Stored data entries
|---|
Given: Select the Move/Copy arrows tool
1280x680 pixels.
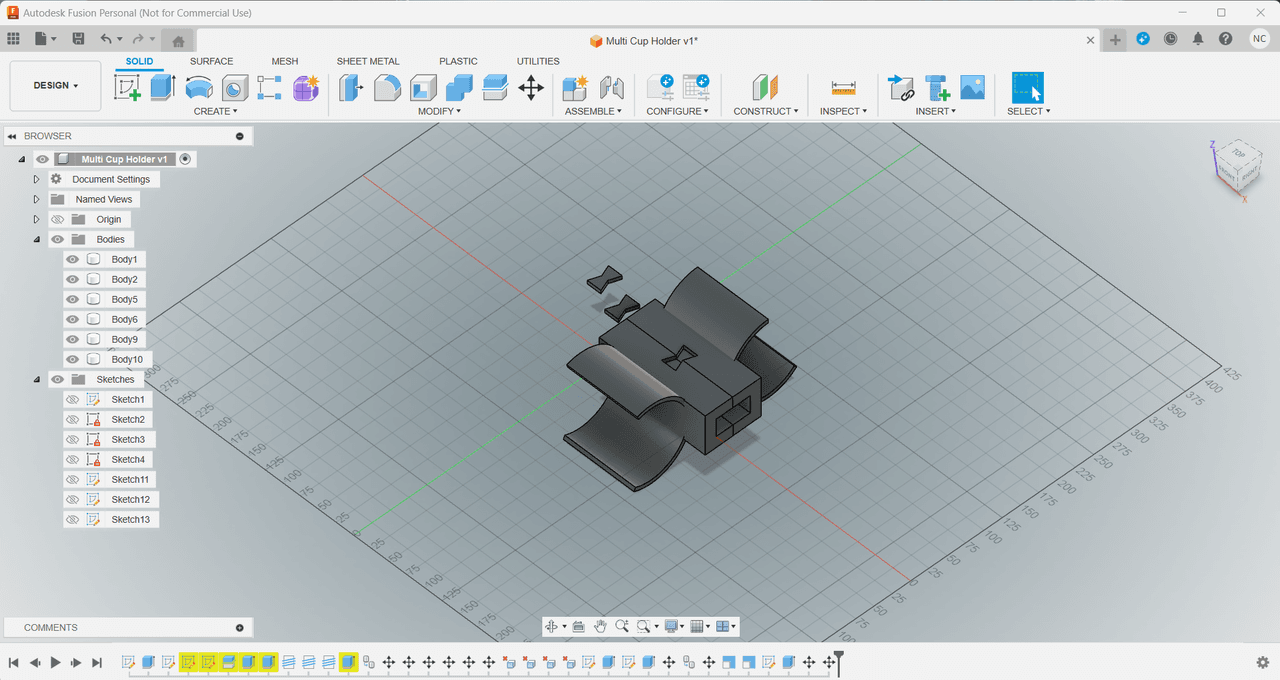Looking at the screenshot, I should (x=531, y=88).
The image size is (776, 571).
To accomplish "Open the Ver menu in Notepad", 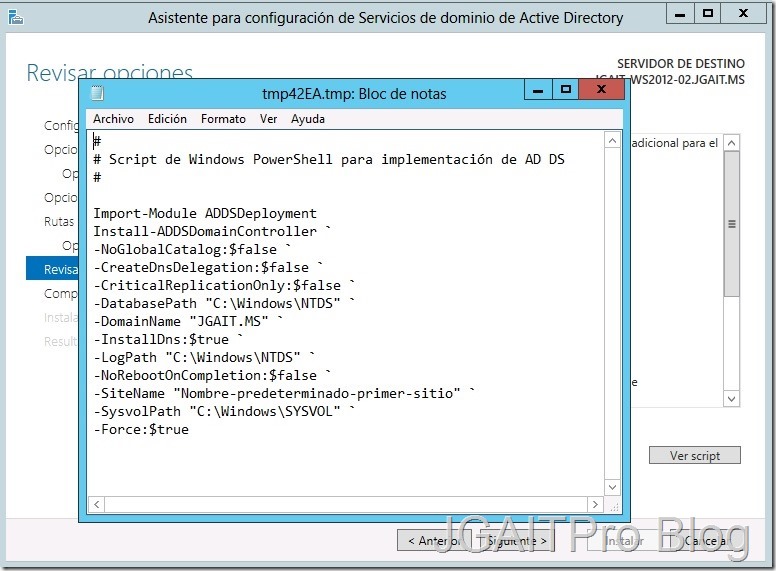I will click(x=268, y=119).
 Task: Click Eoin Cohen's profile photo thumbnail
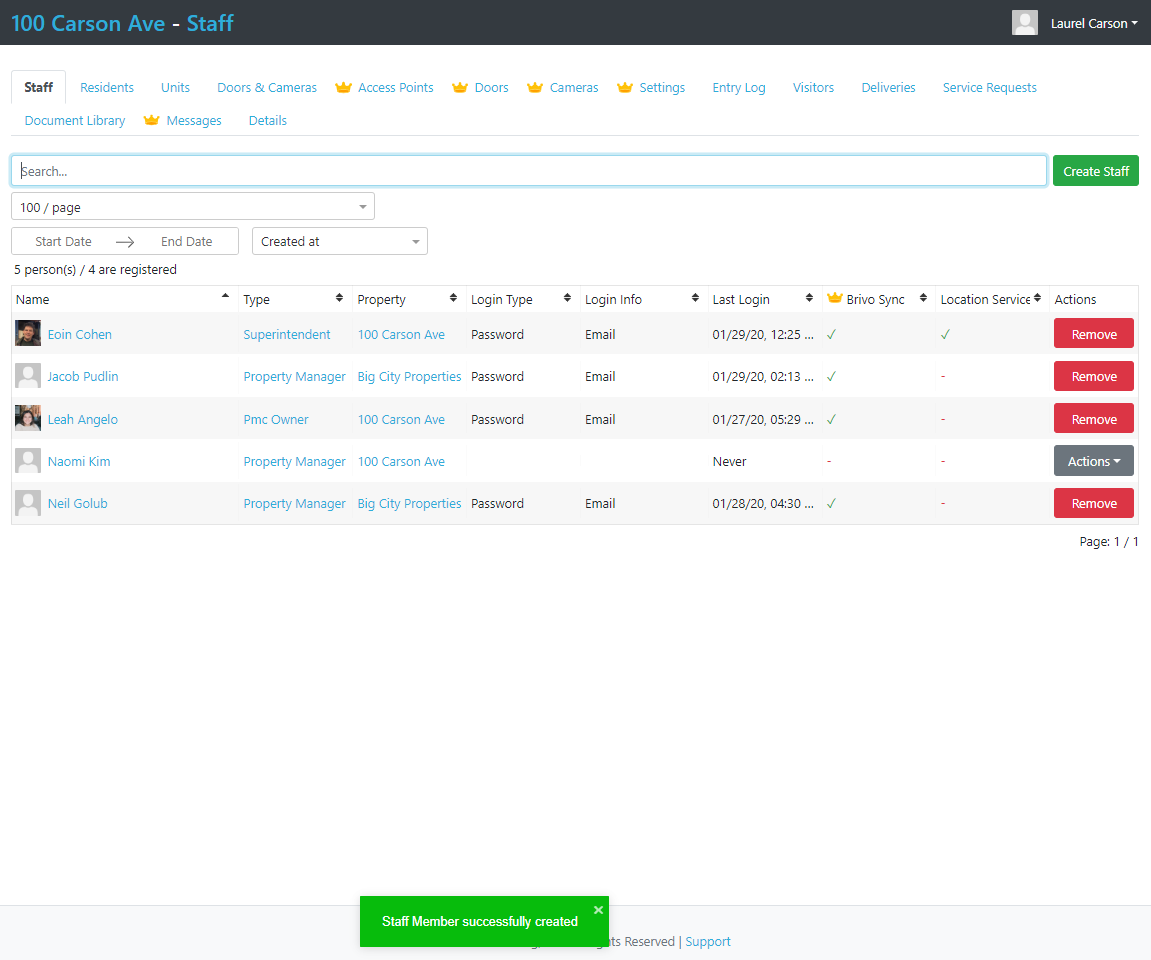click(x=28, y=334)
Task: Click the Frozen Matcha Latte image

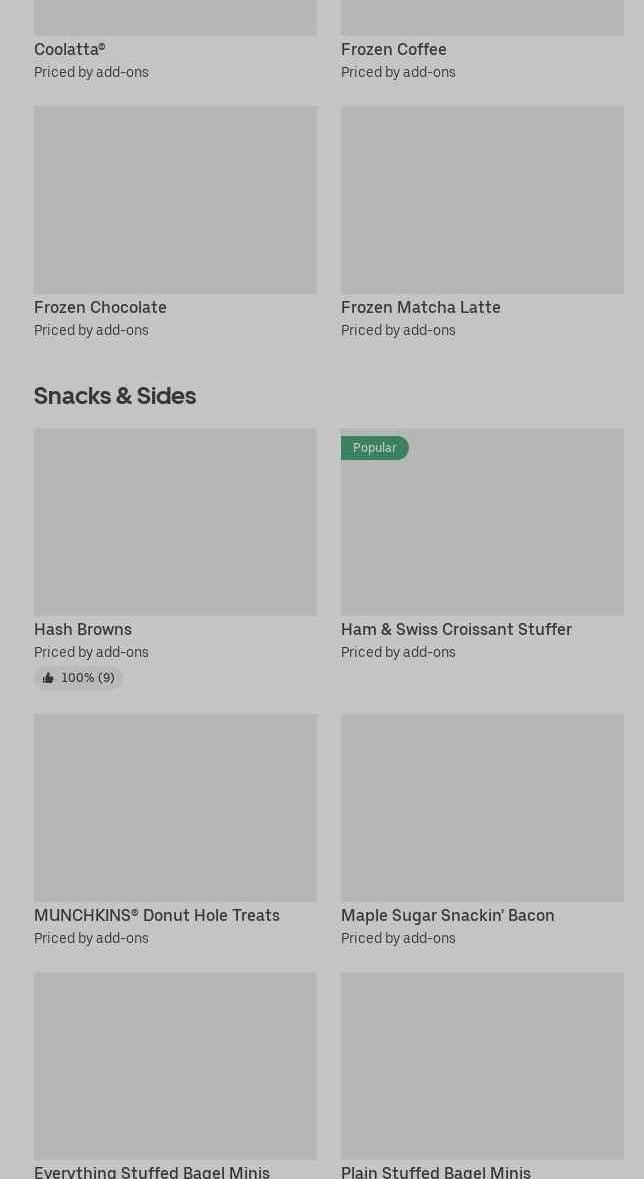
|---|
Task requirements: Among the preceding records, how many lines include the word "image"? Reply with the number only.

Reply: 2